If You’re Voting on the Economy, Vote for Joe Biden
By Michael Tarnoff
Two fundamental maxims of politics apply in nearly every presidential campaign: “it’s the economy stupid” and “change vs. more of the same.” The 2020 presidential campaign is unique in many respects, but if anything, these maxims are even more relevant today than in the past. That’s why the Trump campaign continues to push the false narrative that Trump, and only Trump, is good for the economy. He is right to focus on the economy, as polls indicate that it is one of the top issues for American voters. But the truth is that Trump’s record on the economy is actually a compelling reason to vote for change instead of more of the same.
Contrary to what Trump would like us to believe, the Dow has been under-performing for the past two years. At the end of the third quarter 2018, the Dow closed at 26,447.05. On one year later, it closed at 26,553.72. In other words, the U.S. stock market was essentially flat for that one-year period — a year before the coronavirus pandemic. At the end of the third quarter, on Sept 29, 2020, the Dow stood at 27,452.66.
At the end of September 2020, the Dow’s total cumulative gain was 1,005 points, a mere 3.8% over the prior two-year period. The inescapable conclusion is that during the last two years, the Dow has performed significantly below its long-term average rate of return.
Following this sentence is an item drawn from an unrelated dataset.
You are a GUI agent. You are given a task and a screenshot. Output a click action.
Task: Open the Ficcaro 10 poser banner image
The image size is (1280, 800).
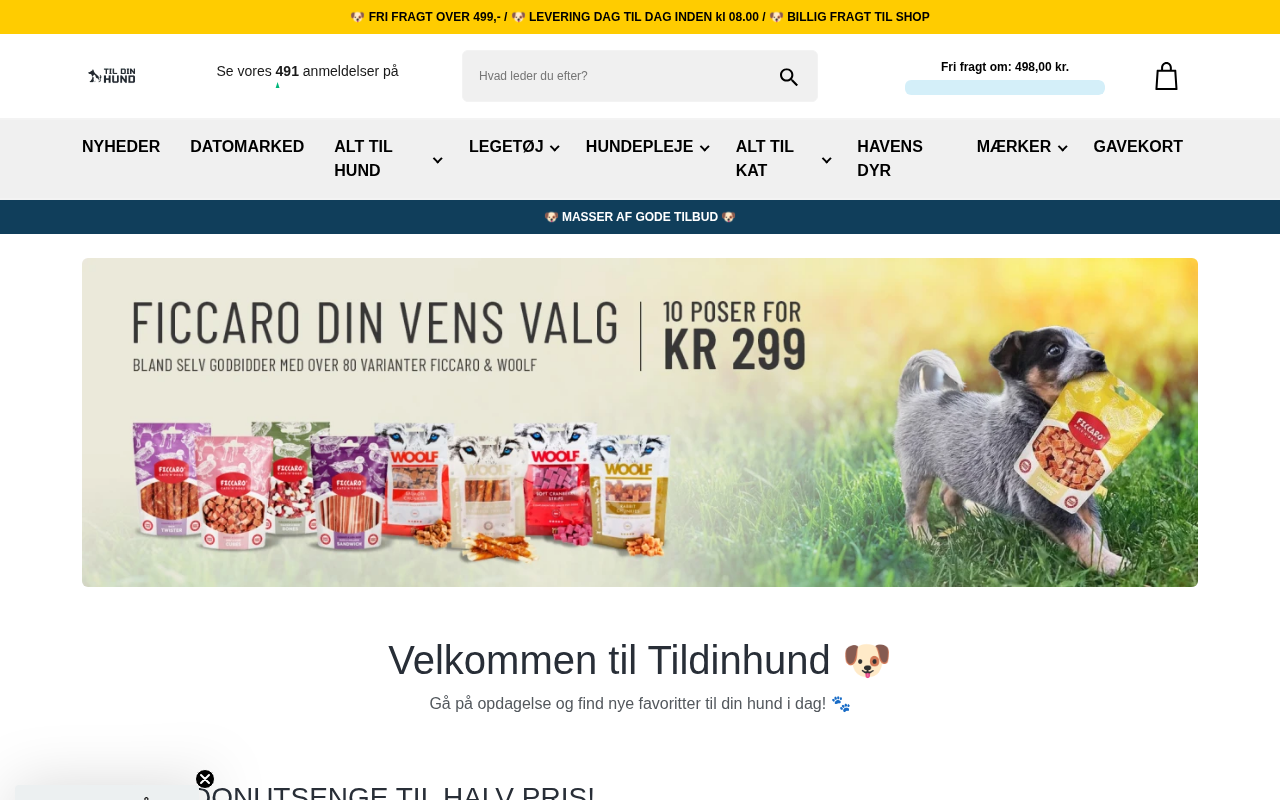pyautogui.click(x=640, y=422)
Meanwhile, on Main Street, over 180,000 businesses have closed, and polls indicate that over 100,000, or 55%, of those closed businesses will probably not reopen. Over 13 million American workers are unemployed, and more than half of those 13 million Americans fear, with ample justification, that their jobs may never come back. And let us not forget America’s farmers. President Trump started a series of trade wars promising a financial windfall for American farmers that would eliminate their dependence on government programs and price supports. Instead, Trump’s trade wars have decimated farmers across the entire country, costing billions in taxpayer funded bailouts.
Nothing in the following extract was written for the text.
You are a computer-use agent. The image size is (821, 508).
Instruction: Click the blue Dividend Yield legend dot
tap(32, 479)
In May Ryann Cranney, a potato farmer in Burley, Idaho who claims he faces losses of $3.5 million, told a reporter, “It’s going to be years before we return to where we were.” The truth is that small businesses, ordinary workers, and family farms have been, and still are, significantly down.
More than 210,100 Americans have died from COVID, and scientists predict deaths will top 300,000 by the end of this year. The US has less than 5% of the world’s population but more than 20% of the world’s COVID deaths. The numbers don’t lie. The Trump administration has failed on COVID, and Trump’s failure to protect Americans’ health is directly tied to his failure to protect Americans’ livelihoods.
In fact, Trump’s failure to mount an efficient, effective, coordinated, national response to the pandemic is the single biggest contributing factor to Trump’s failure on the economy. The U.S. economy cannot recover while U.S. citizens are dying at four times the average per capita rate of deaths in the rest of the world.
These two epic failures — on COVID and on the economy — go together, hand in glove. The failure on COVID exacerbates the failure on the economy, and the failure on the economy makes the suffering from the pandemic much more devastating for the vast majority of Americans.
Many in the financial community now believe that Democratic victories in November would lead to stock market gains, and Ray Dalio, the co-CIO and founder of Bridgewater Associates, believes that a Biden victory in November would be good news for the financial markets, which is why if the stock market and the economy are the primary issues that drive your vote, you should be jumping on the Blue Wave and voting Democratic.
Remember Trump’s handling of the economy and COVID when you vote.